What the task asks: Extract each line of the records below that contains the word "width".

(Source data)
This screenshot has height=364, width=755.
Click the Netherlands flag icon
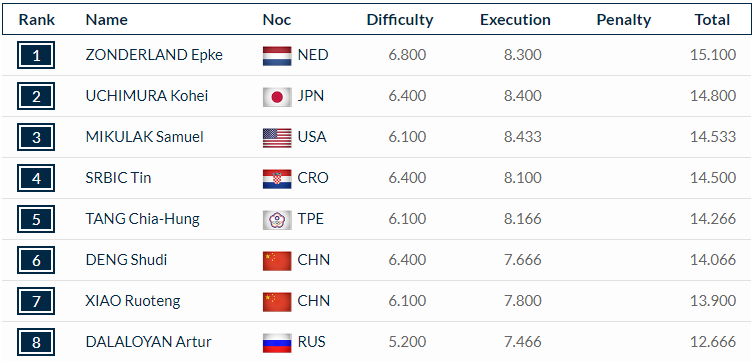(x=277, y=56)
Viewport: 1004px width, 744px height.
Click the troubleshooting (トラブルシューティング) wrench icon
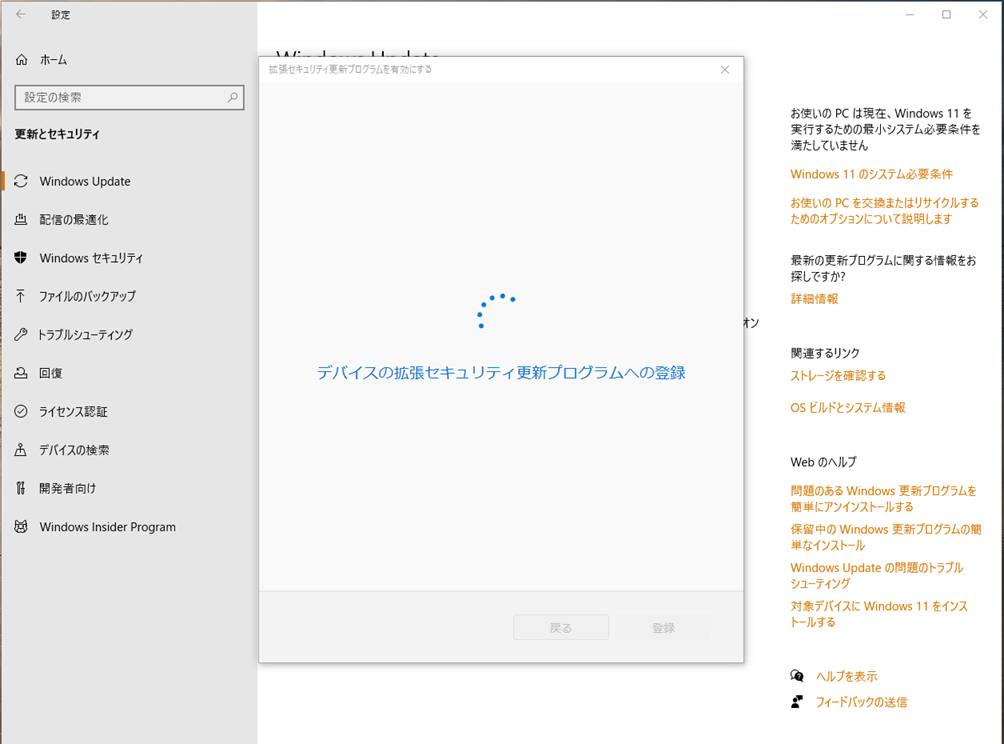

Task solution:
This screenshot has height=364, width=755.
Viewport: 1004px width, 744px height.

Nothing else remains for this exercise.